[[ Listed entries, beginning ]]
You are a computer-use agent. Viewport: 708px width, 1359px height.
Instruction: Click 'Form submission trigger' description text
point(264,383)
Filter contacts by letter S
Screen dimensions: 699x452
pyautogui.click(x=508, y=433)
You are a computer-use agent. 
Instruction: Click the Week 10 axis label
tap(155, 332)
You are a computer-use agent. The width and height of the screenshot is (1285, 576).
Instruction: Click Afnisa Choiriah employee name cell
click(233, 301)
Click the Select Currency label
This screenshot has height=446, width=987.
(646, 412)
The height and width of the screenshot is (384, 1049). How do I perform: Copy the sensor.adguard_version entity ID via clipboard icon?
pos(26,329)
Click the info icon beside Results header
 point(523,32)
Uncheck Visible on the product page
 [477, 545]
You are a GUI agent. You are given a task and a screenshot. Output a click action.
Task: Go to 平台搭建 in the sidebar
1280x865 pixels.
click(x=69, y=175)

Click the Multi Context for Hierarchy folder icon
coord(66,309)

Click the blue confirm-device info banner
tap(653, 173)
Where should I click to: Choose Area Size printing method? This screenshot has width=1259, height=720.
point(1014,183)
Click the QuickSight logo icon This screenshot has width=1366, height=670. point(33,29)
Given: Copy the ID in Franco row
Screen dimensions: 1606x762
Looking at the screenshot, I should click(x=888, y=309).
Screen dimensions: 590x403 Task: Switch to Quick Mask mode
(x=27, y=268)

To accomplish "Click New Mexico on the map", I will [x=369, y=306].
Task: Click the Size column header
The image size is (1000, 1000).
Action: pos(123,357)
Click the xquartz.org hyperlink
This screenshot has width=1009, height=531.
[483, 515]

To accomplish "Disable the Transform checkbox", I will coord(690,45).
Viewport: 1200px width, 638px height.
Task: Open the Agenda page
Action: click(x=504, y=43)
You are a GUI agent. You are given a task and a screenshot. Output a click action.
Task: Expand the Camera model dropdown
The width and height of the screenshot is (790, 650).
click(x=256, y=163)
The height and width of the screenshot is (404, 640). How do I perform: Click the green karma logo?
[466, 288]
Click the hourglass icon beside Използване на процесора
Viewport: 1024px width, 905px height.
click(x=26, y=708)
[[ Listed entries, end ]]
→ Instructions to follow
Scan the material above line by line and report how many lines contain the word "agent", nothing further.

→ Solution for this task
5